Are we watching the end
of the two party system? In 2016 it is dented but not yet dead. What happens after the November 2016
elections is the question. Bernie Sanders and Donald Trump owe their
rise to hijacking existing party organizations. Neither Sanders nor Trump has a
history of party loyalty. This year is a battle between populist anger and the
“establishment” personified by political party officials, certain candidates,
and lack of Congressional leadership.
The two party system has
advantages because it forces internal compromises early in the election cycle. That
is not a permanent condition. Parties have in the past broken up, changed
directions, and gone separate ways, particularly over the issue of slavery more
than 150 years ago.
This year shows profound
internal differences within the two parties.

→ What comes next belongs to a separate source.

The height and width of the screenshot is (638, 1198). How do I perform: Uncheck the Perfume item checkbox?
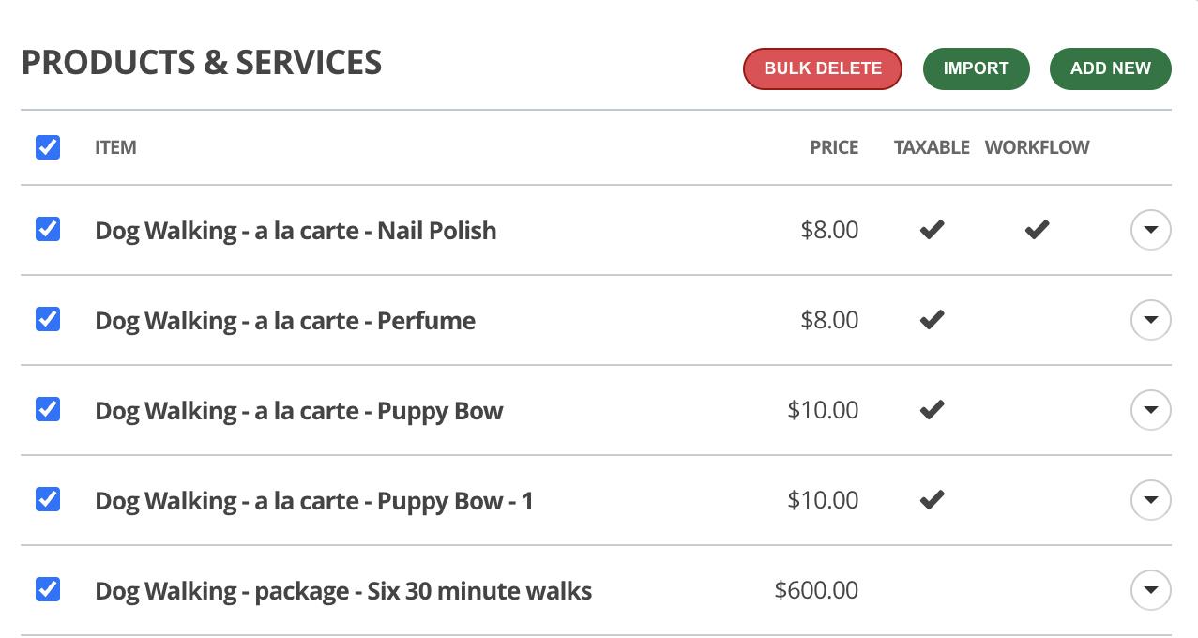point(48,320)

Both parties have passionate
members who put differing priorities over other considerations. This begs
the question: Will the two parties splinter into a European style multiple
party system? Will Democratic Socialists conflicting with traditional
"establishment", civil rights adherents result in Democrats going
their separate ways? Will the GOP split up into several pieces of social
conservatives, Libertarian small government advocates, defense hawks, and the
racist, xenophobic factions?
The Democrats have a
better shot at unification than do the Republicans. Their issue
differences are not made of contested goals but about how much, which way, and
how quickly to get to similar goals.
The GOP has deficit and
defense hawks, small federal government advocates, and economic theories
that people do best when the investors in business get the tax breaks and
favorable legislation. Lately their
nearly single minded focus had become advancing social conservatism, from right
to life and opposing gay rights. They
fiddled with their principles and priorities, while many in their base burned
at their failure to help relieve their economic decline.
The GOP has found itself
morphing into something else, thanks to Donald Trump's single minded continued devotion
to doing it his way instead of compromising on issues of priorities, tone, and
philosophy. Many GOP leaders ignored their disagreements in the name of party
unity, hoping he would pivot to appeal to general election voters. His recent
attacks on a judge’s Hispanic roots illustrate their impotence to change his
course, allowing the GOP to turn the party’s brand name into one harboring
racism and a Trump authoritarian kind of leadership that contradicts basic principles in our Constitution, including
an independent judiciary, and prohibiting discrimination based on race and
religion.
There are structural
barriers to party breakups that may force the two party system to stay intact,
even given these internal struggles .Existing two parties are entrenched in
party rules and control of fund raising lists. Laws vary from state to
state that provide degrees of barriers for upstarts to make it on a ballot. Prevailing
winner take all allocation state by state of the Electoral College votes shuts
out even a close loser.
However, the two party
system is not set in concrete or protected by the Constitution and state election
laws can always be overturned and changed. If Trump loses the general election, this
experiment in populist party hijacking will fail. However, if Donald Trump
wins, expect more to copy his tactics and to weaken the two party system even
more.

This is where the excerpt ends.